++++ Record excerpts ++++

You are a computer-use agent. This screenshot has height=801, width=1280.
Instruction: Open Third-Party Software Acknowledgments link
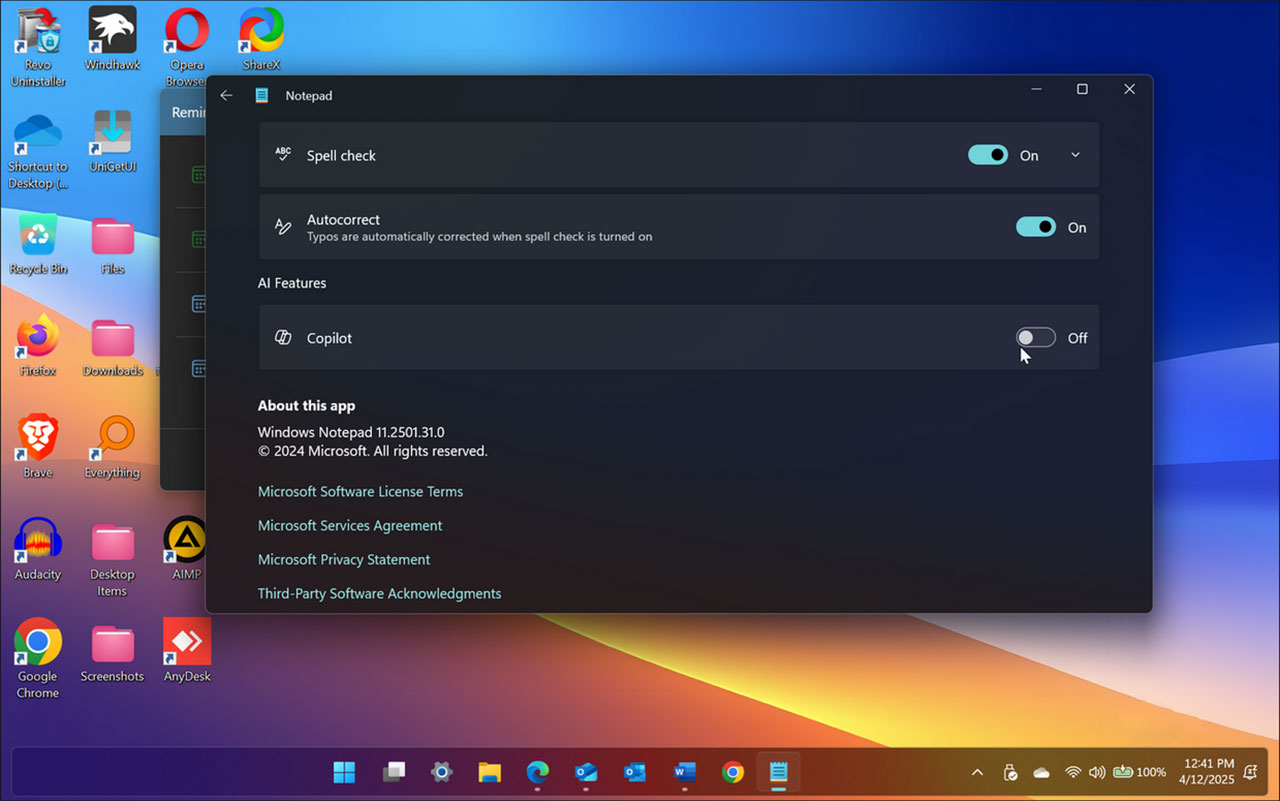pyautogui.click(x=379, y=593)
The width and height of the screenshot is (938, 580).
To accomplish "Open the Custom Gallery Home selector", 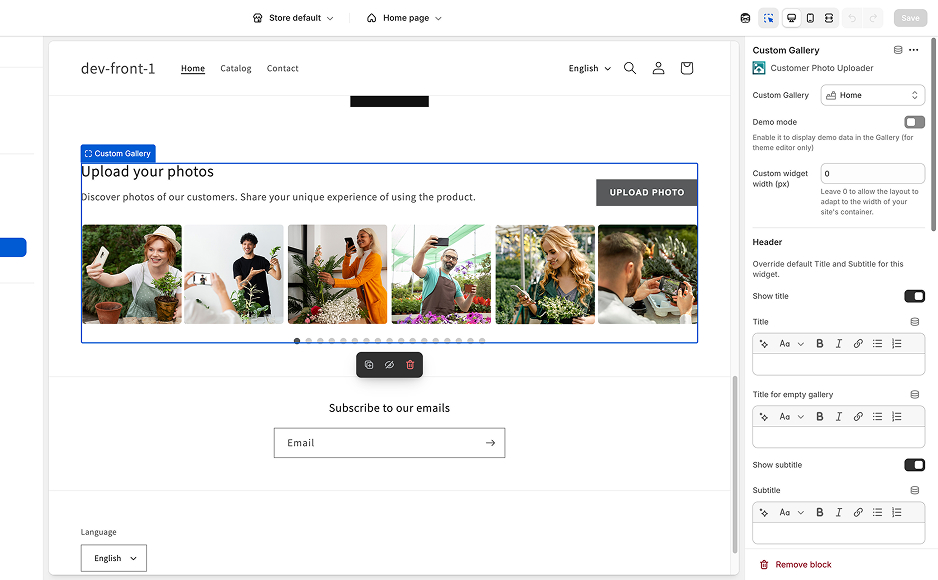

++++

→ Task requirements
Exact lines only, please. Repeat everything from the top of the records through the line containing "The width and", both ends in and pictures out.

→ Exercise answer
You are a computer-use agent. This screenshot has height=801, width=1280.
Instruction: Open Third-Party Software Acknowledgments link
pyautogui.click(x=379, y=593)
The width and height of the screenshot is (938, 580).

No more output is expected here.